上で述べたように,いくら婚約を当事者の一方の判断のみで解消できるとしても,婚姻のできなくなる相手側としてはたまりません。そこで,婚約を解消した場合,正当な理由のない限り,婚約という契約をちゃんと履行しなかったとして損害賠償責任を負うことになります。
そのため,婚約破棄の事案では,その婚約解消に正当な理由があるのかが問題になることになります。
婚約解消における正当理由の判断は,ほぼ離婚が認められる場合の「婚姻を継続しがたい重大な事由」の判断と重なりますが,離婚がそれまでの結婚生活の積み重ねを前提とするのに対して,婚約破棄はそれまでの生活の積み重なりが無いため,比較的離婚よりも認められやすい傾向があります。
裁判例において正当理由が認められたものとしては,婚約成立後の不貞行為,結婚式直前の家出,暴力や暴言(当事者のみならず家族に対する者も含まれます),性的不能の発覚,肉体関係の強要,相手の結婚式における社会常識を逸脱した言動,経済的状態の急変,婚姻生活を維持しえない程度の疾病などがあります。これらのように今後婚姻をすることが社会通念上困難な状態となることが認められれば,婚約を破棄する正当な理由があると認められる傾向にあります。

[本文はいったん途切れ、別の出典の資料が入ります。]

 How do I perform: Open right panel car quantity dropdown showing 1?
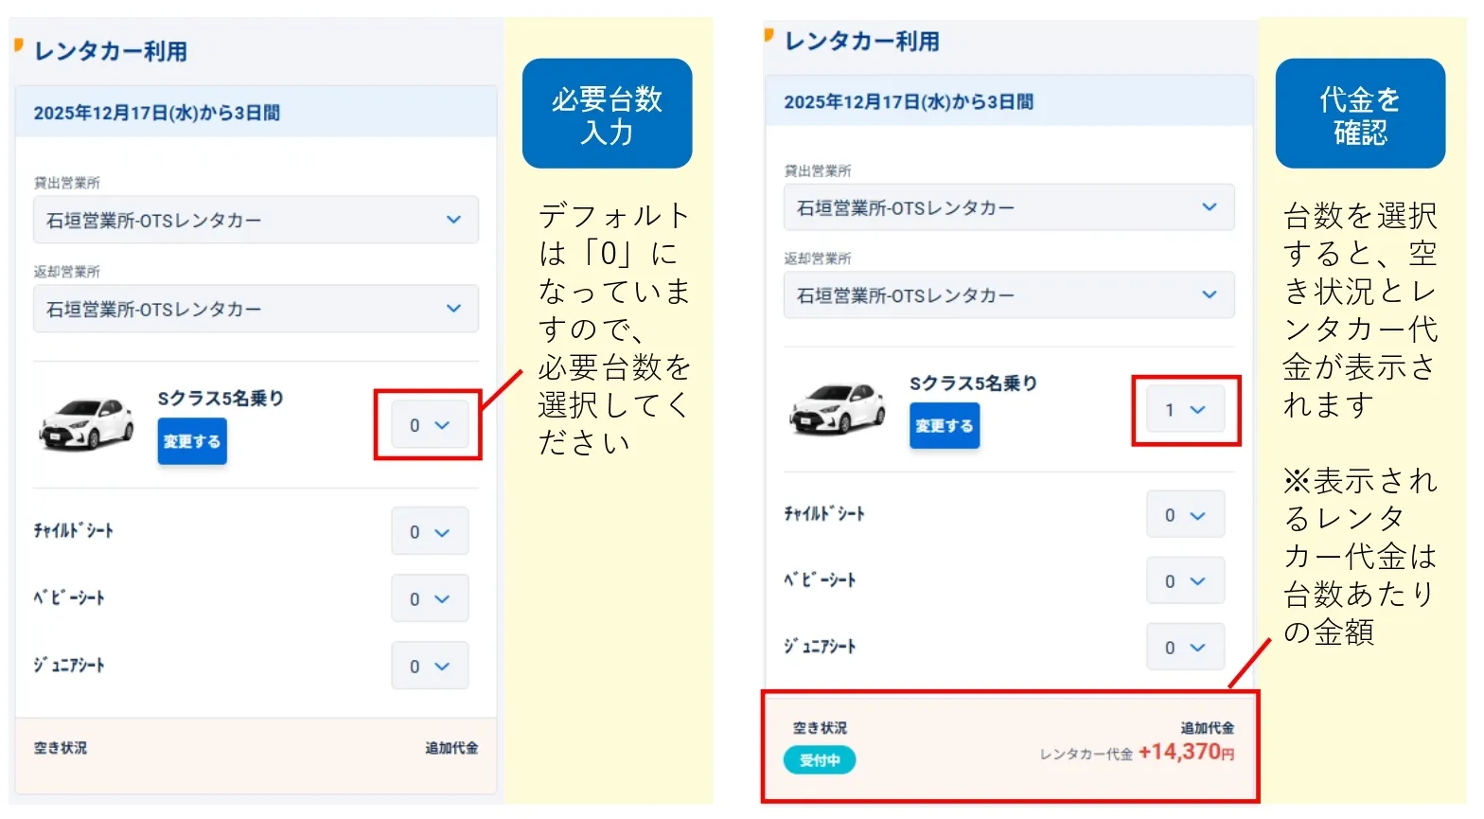coord(1185,409)
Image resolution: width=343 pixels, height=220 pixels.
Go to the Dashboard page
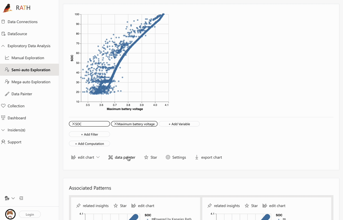tap(17, 118)

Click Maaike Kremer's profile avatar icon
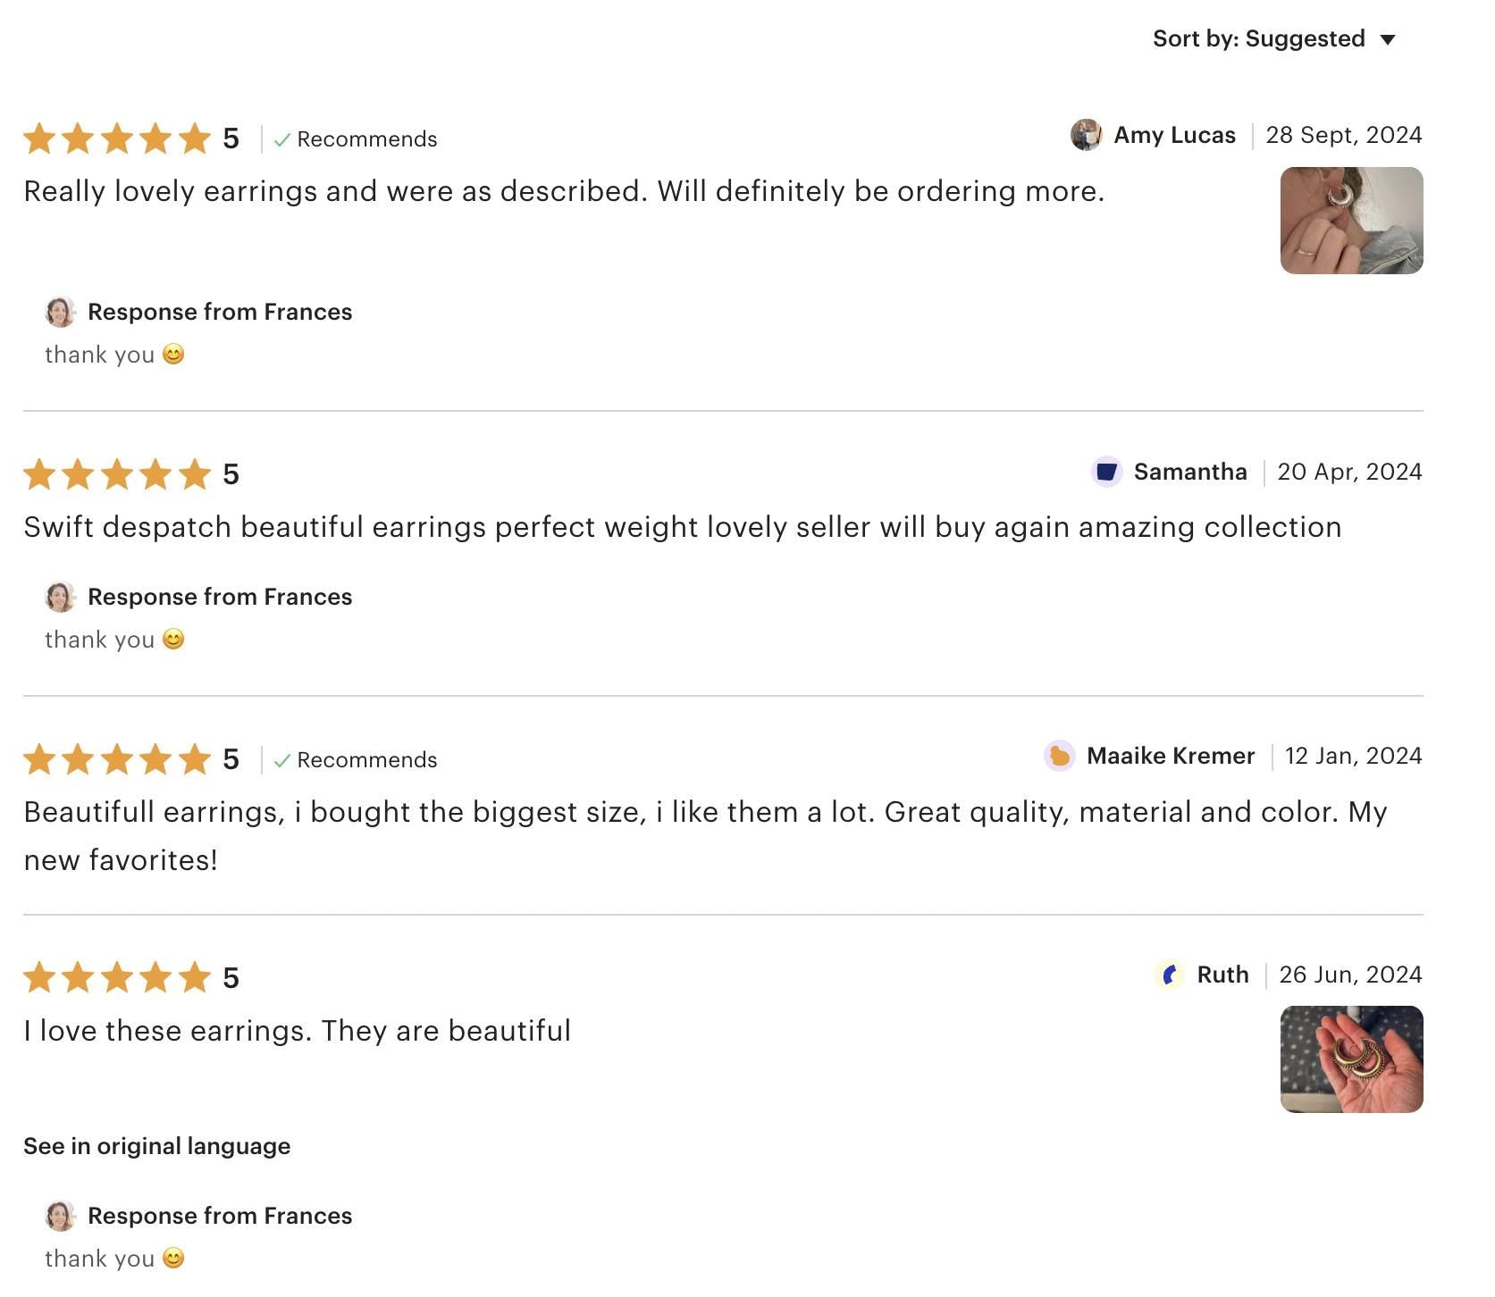click(1060, 757)
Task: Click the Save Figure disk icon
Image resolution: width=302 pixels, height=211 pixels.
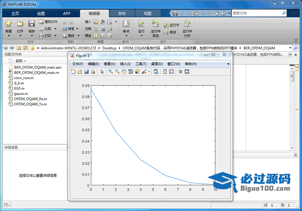Action: pos(86,72)
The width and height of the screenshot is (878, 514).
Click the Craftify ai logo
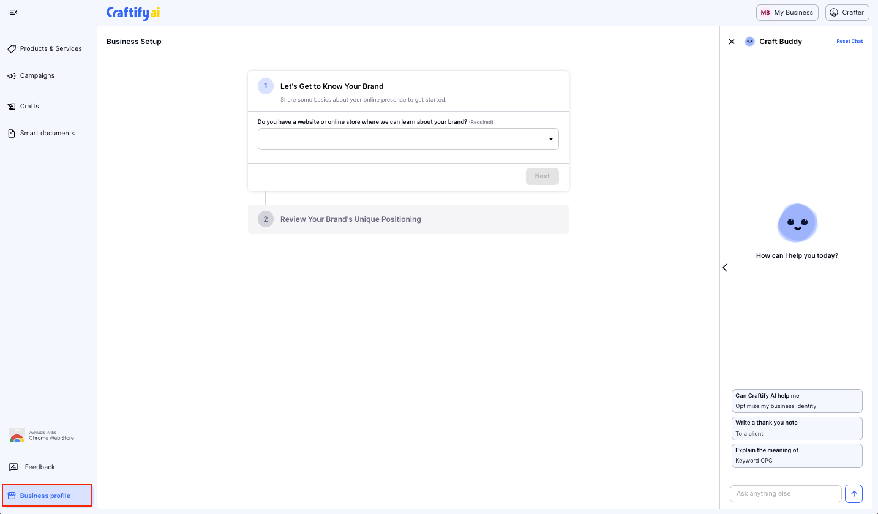(133, 12)
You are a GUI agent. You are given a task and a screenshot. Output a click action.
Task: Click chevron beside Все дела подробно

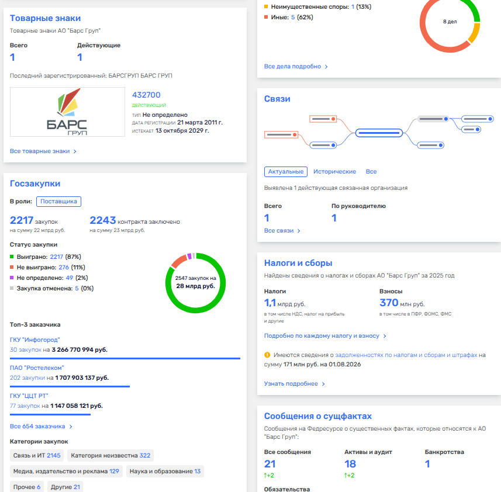click(326, 67)
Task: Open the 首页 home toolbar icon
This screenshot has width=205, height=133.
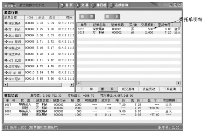Action: coord(62,5)
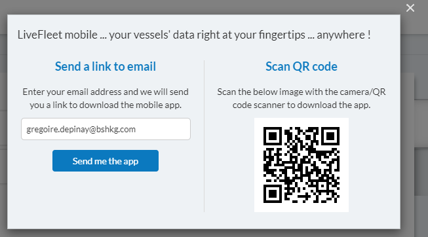Click the bottom-left finder square of QR code
428x237 pixels.
pos(273,194)
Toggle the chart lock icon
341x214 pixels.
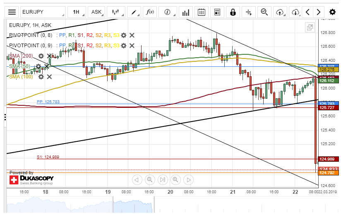click(233, 12)
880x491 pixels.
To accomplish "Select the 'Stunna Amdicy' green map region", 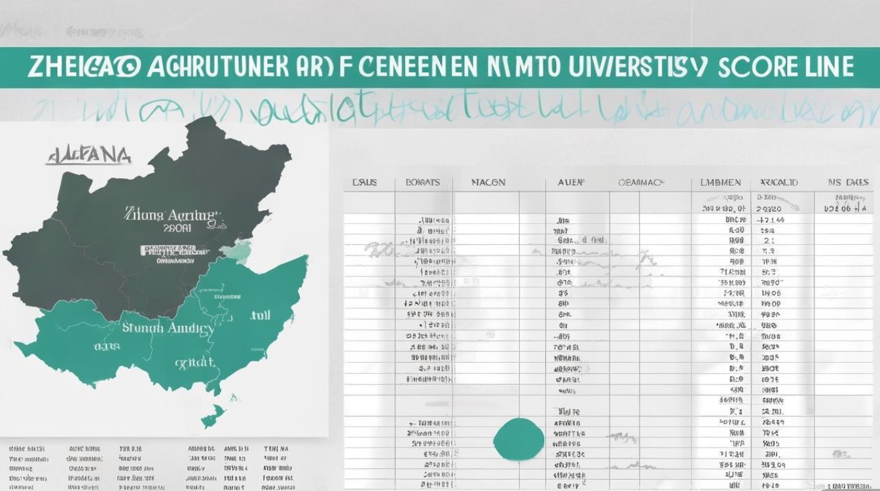I will 167,328.
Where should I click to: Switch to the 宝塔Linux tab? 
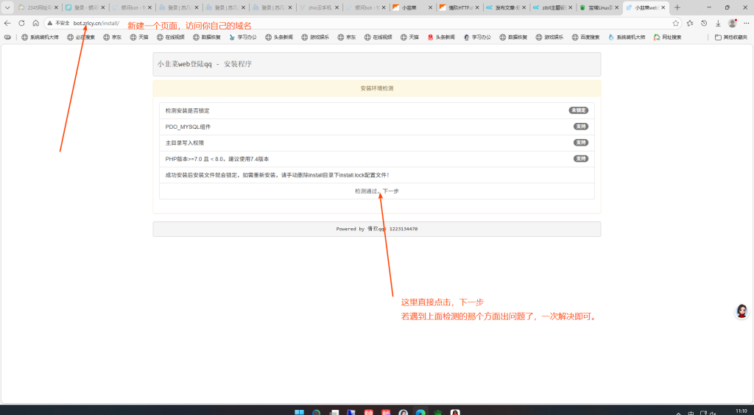(598, 7)
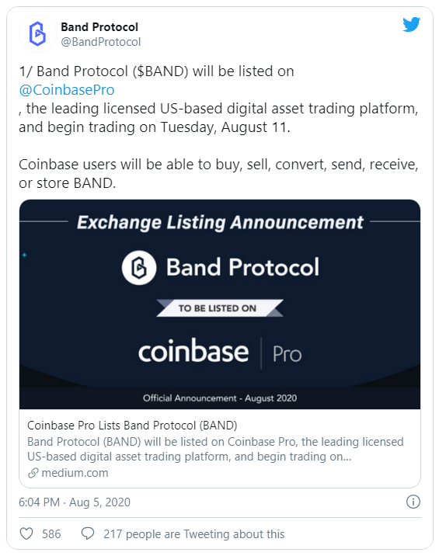Click the reply speech bubble icon
Image resolution: width=439 pixels, height=556 pixels.
[88, 533]
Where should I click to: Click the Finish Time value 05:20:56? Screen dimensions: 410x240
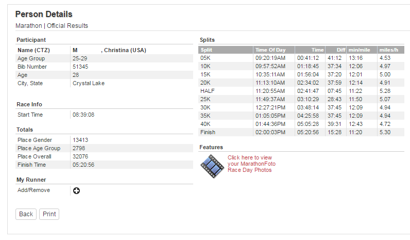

逆に,相性方位が悪い,年回りが悪い,家風に合わない等という理由は,もちろん正当理由にならないと判断される傾向にあるといえます。

3 まとめ

 今回の相談のように,当事者の一方が結婚式に来ないということは,裁判所の判断基準からすれば,正当理由が認められる可能性が高いと思いますし,実際に男性が結婚式を不可能にした事案において,正当理由がないと判断した裁判例も見受けられます。しかし,正当理由が認められるか否かは,専門的判断が必要になるところですので,事案によっては専門家によっても結論が分かれる余地があります。もし正当理由が認められない場合であれば,損害賠償請求や結納の返還請求をすることも考えられます。
 そのため,同種事案について経験豊富な弁護士に相談することをお勧めいたします。